You Don’t Know It All…And That’s Okay

know it all

The older I get the more I realize I don’t know it all.

When I was younger, I thought I knew it all in at least a couple of topics. You did too (or do too) I’m sure. But then I went to college. And then to grad school. And then I moved from North Carolina to Florida. I met new people. I read more books. I used Google. And each day I realize more and more how little I know. But I also know more now than I’ve ever known before. How can both be true? Because the saying that your grandparents told you isn’t a lie: “The more you know the more you realize you don’t know.”

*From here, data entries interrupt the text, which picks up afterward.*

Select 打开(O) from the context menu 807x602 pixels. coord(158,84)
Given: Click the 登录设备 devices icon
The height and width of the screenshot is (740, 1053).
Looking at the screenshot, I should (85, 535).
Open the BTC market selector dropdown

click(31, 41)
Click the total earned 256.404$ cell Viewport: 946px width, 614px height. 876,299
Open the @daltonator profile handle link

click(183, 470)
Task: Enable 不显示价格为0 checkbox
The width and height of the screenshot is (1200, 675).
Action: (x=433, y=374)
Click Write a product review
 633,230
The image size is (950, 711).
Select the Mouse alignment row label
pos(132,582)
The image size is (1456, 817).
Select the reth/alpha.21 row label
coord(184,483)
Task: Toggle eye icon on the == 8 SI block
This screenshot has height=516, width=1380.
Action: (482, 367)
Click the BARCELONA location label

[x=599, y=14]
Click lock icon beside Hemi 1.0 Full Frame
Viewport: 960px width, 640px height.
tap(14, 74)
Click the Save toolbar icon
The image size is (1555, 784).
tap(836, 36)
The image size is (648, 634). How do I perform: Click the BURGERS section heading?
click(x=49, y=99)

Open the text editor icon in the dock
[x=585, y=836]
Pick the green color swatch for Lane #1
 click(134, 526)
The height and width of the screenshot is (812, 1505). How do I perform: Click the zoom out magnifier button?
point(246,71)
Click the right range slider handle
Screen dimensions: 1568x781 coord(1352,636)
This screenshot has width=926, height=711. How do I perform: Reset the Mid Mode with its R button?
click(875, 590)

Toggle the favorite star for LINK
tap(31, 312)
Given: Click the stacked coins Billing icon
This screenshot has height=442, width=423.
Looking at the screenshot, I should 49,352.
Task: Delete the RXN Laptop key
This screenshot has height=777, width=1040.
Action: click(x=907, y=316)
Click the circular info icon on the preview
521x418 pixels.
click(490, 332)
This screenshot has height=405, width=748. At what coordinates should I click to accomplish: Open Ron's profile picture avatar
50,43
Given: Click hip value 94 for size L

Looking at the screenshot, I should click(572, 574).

It’s a bit overwhelming, but it shouldn’t crush you or me. It should cause us to be humble in admitting we don’t know it all and hungry in pursuing what we want to know. Unfortunately the opposite often happens. We live like we know it all. We become arrogant and full of ourselves with what little bit we do know. We stop learning. We stop growing. And we start projecting an image of ourselves to others that is less than appealing.

Leaders struggle with this maybe more than anybody else. We think admitting we don’t know it all isn’t okay. We think it might show that we don’t know anything “at all.” We think it shows weakness. We think that people will trust us more when we act like we have all the answers and no questions. But in fact, the opposite is true. People follow leaders they can identify with. Those that are transparent enough to admit they don’t know it all attract followers. This doesn’t mean we as leaders can’t be confident in lots of truths. We can. And there is LOTS to be sure of. But it does mean that when we don’t know, it’s okay. And maybe we should let people know that. It humanizes us.

So how can you and I fight against thinking we know it all?

We have to be intentional about learning. And not just learning something new every once and a while. We have to commit to being life-long learners. When you learn something new, whether you realize it or not, you’re admitting you just gained something you didn’t have before. You realize that in fact you didn’t “know it all.”

Leaders cannot take people further than where they’ve been. And if you aren’t learning you aren’t going anywhere new. You’re stuck. And people don’t want to follow leaders who are standing still.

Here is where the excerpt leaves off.